1. What makes up culture?
Culture is quite a complex thing to define, because it’s made up of a number of different elements. Some of these elements are very obvious (such as language, or foods), and some are hidden and can only be discerned through careful observation (such as values and worldview).
Missionaries have thought longest and hardest about culture, since they have been forced to deal with it when bringing the gospel to other peoples. Here is a diagram showing the different components of culture:
From this diagram you can see that culture is made up of:
- behaviours – the things that are done (eg. what language is spoken, what foods are eaten, how you greet people in the street)
- beliefs – the things that are known to be true (eg. if you work hard you will succeed)
- values – the things that are important (eg. friends are dear, time is short)
- worldview – things that are ultimately real (eg. only physical things exist)
While behaviours are the most obvious, culture actually goes much deeper than mere behaviours. At the hidden heart of a culture is its values and worldview. A people group may even shed some of its old behaviours as time changes and they mix with people from other cultures, but the values and worldview that remain at its heart do not often change.
Furthermore, while a people group may talk about how things are done, and openly discuss their beliefs, the values and worldview of a culture are often held without being questioned. They are simply assumed by everyone in that people group as the structure of reality in which they operate.

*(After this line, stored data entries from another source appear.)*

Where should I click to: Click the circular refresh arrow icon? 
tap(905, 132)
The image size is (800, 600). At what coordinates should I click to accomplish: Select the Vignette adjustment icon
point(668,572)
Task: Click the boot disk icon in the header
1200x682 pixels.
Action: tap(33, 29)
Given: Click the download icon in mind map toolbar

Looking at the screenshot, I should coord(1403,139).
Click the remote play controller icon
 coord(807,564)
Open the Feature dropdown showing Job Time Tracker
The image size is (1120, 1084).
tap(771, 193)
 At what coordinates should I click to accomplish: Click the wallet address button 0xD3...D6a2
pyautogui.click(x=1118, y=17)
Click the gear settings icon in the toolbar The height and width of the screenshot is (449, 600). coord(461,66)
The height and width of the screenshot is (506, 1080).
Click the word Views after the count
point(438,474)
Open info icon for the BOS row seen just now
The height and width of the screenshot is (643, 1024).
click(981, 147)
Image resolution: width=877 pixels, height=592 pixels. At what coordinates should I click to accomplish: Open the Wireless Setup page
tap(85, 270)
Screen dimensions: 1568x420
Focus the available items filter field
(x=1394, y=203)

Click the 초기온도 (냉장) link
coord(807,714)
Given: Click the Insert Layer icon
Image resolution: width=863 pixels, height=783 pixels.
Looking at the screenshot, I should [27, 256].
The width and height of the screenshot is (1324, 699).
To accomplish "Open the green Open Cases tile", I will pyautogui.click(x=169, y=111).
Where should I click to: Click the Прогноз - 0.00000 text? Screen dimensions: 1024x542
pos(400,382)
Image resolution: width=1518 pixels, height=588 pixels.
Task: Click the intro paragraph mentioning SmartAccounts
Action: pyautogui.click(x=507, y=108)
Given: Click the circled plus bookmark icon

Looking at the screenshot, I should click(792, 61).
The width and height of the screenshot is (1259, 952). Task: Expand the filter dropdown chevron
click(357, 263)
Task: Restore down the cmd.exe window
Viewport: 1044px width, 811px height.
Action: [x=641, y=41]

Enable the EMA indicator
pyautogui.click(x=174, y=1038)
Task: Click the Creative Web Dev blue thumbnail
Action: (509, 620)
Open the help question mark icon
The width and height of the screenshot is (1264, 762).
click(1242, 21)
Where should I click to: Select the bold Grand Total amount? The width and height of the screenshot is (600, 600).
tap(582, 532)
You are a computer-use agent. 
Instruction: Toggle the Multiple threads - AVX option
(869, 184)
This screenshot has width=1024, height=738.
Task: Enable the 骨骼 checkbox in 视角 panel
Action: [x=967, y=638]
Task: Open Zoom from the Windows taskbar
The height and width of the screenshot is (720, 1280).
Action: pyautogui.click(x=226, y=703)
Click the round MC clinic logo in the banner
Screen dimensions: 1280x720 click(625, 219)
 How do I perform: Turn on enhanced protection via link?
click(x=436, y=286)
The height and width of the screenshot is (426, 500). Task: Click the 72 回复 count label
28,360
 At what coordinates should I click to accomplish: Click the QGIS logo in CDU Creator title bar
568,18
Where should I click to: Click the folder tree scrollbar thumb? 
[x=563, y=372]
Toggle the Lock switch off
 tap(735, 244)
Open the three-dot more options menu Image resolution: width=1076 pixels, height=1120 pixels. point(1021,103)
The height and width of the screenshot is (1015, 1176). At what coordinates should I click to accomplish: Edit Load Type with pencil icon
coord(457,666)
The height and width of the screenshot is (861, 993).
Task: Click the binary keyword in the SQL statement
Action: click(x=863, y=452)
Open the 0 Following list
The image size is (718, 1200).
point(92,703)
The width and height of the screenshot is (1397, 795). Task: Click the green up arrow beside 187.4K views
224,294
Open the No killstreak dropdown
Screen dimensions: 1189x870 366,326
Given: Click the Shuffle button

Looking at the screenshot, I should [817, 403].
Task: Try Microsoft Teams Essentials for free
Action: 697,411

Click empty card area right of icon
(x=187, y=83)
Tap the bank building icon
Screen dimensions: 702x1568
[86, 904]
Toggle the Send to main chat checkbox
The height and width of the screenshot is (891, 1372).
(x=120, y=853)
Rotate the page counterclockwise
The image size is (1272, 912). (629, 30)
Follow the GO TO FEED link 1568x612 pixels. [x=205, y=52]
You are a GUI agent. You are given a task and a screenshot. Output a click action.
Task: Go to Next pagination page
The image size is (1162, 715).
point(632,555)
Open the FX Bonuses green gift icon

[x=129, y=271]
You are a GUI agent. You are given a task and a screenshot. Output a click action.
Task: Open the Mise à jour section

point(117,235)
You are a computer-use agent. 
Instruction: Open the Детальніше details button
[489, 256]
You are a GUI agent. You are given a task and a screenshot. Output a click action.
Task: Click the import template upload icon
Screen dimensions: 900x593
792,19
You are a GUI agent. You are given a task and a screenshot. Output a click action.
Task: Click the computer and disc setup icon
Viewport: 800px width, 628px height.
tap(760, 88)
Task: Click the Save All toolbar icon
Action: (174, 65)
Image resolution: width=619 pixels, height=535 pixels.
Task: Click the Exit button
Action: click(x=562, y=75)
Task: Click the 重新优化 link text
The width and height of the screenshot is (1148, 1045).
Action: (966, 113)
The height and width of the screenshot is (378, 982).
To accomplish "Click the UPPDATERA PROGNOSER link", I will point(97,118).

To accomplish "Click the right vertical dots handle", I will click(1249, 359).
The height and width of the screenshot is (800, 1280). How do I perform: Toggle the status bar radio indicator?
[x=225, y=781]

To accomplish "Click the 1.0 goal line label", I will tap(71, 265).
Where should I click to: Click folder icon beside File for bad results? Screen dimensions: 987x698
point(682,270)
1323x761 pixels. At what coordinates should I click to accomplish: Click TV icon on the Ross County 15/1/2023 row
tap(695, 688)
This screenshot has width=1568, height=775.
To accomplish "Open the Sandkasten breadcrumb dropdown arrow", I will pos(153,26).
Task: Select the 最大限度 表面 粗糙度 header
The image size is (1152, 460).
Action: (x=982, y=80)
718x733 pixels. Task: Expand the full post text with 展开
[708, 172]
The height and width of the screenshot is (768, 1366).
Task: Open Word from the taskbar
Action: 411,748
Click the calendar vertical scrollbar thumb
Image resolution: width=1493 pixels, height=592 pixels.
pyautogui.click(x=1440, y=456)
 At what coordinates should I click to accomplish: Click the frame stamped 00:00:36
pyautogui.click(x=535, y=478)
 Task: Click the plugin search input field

2. Is culture good? bad? or neutral?
Culture is something that naturally arises when groups of people come and live together. As they do so, they begin to do things the same way, refer to things using the same words, and think about things the same way. Not everything will be the same, mind you! But there will be enough similarities across all the people in that group that will, after enough time has passed, make them distinct from other groups of people.
They will adopt behaviours, beliefs, values and a worldview that is similar to one another – it just makes living together easier if everyone speaks the same language, has the same view of time, and knows how to treat one another!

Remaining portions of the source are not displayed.